#### Consigne 1
Modifiez le passage du texte sur l'alerte au tsunami qui s'ouvre sur les mots contenant « Mais la high-tech » et se clôt sur « les voies d’évacuation. » en y remplaçant « exhaustive » par « complète ».
#### Consigne 2
D'après le texte sur l'alerte au tsunami, combien l'Allemagne a-t-elle investi dans le système depuis 2005 ?
#### Consigne 3
Selon le texte sur l'alerte au tsunami, pourquoi la remise du système à l'Indonésie en 2011 fut-elle un moment de bonheur pour Jörn Lauterjung ?

Des informations qui sauvent des vies
Le système indonésien d’alerte précoce au tsunami est un bel exemple de l’idée qui sous-tend la prévention moderne des catastrophes : y être préparé
Nous sommes le 2 mars 2016, 19.49 h heure locale, lorsque la terre tremble violemment devant les côtes de Sumatra : 7,7 sur l’échelle de Richter. Au centre de contrôle du système d’alerte précoce au tsunami à Jakarta, les employés se concentrent sur leurs écrans. Un raz-de-marée se prépare-t-il ? Ils analysent avec des simulations informatiques les données de centaines de sismomètres et d’appareils de mesure de niveau dans l’Océan indien. Cinq minutes après le tremblement de terre, l’ingénieur de service décide de déclencher l’alarme au niveau jaune. La radio et la télévision annoncent le danger, des textos sont envoyés, les sirènes installées sur les mosquées retentissent dans les villages côtiers. Mais le raz-de-marée ne survient pas, la fin de l’alerte est donnée.
À plus de 10 000 kilomètres de là, au Centre allemand de recherches géographiques (GFZ) à Potsdam, Jörn Lauterjung a suivi l’évènement. Le système d’alerte précoce au tsunami est pour ce physicien comme un enfant qu’il aurait élevé. Il est satisfait que la « chaîne d’alerte » ait fonctionné, même si la catastrophe n’a pas eu lieu. « J’applique en la matière la philosophie japonaise : nous n’avons pas eu de fausse alerte, nous avons eu de la chance. » Lors du terrible tsunami en décembre 2004, il n’y avait eu ni chance ni alarme : quelque 230 000 personnes périrent bien qu’un grand nombre auraient pu se mettre en sécurité.
Sauver des vies grâces à une information rapide, telle est l’approche du système d’alerte précoce. M. Lauterjung et ses collègues l’ont mis au point avec des partenaires indonésiens à la demande du gouvernement fédéral. L’Allemagne a investi pour cela quelque 55 millions d’euros depuis 2005. Le système fut remis à l’Indonésie en 2011. Un moment de bonheur pour son « père » scientifique Jörn Lauterjung car il montrait « l’ampleur de l’identification avec le projet ». Les chercheurs du GFZ y travaillent encore comme conseillers et organisent des formations pour les 60 employés du centre de contrôle qui surveillent 24 heures sur 24, en trois postes, l‘activité tellurique. Depuis 2007, ils ont déclenché l’alerte 20 fois et un raz-de-marée a effectivement déferlé dans 70 à 80 % des cas.
Mais la high-tech et les experts n’offrent pas à eux seuls une protection exhaustive. Ce n’est qu’avec des plans de maîtrise des situations d’urgence et une population bien informée que l’on peut être prêt à les affronter. C’est l’objectif d’une prévention moderne des catastrophes. On veut réduire d’emblée l’impact d’une catastrophe et éviter la souffrance humaine et les dégâts matériels. Le système d’alerte précoce au tsunami comprend lui aussi la formation de la population : des « organisations de gestion des désastres » furent créées qui transmettent dans les villages leurs connaissances sur les niveaux d’alerte et les voies d’évacuation.

#### Ensemble d'enregistrements

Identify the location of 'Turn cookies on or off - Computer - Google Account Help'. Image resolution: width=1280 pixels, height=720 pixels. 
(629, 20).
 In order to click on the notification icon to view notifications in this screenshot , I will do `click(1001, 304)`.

--

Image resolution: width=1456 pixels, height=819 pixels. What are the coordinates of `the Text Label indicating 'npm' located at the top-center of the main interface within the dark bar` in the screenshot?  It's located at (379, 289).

* * *

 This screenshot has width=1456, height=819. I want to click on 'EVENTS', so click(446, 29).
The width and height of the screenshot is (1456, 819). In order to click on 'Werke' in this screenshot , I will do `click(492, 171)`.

#### Réponse complète 1
Mais la high-tech et les experts n’offrent pas à eux seuls une protection complète. Ce n’est qu’avec des plans de maîtrise des situations d’urgence et une population bien informée que l’on peut être prêt à les affronter. C’est l’objectif d’une prévention moderne des catastrophes. On veut réduire d’emblée l’impact d’une catastrophe et éviter la souffrance humaine et les dégâts matériels. Le système d’alerte précoce au tsunami comprend lui aussi la formation de la population : des « organisations de gestion des désastres » furent créées qui transmettent dans les villages leurs connaissances sur les niveaux d’alerte et les voies d’évacuation.

#### Réponse complète 2
Quelque 55 millions d'euros.

#### Réponse complète 3
Elle montrait, selon lui, « l'ampleur de l'identification avec le projet ».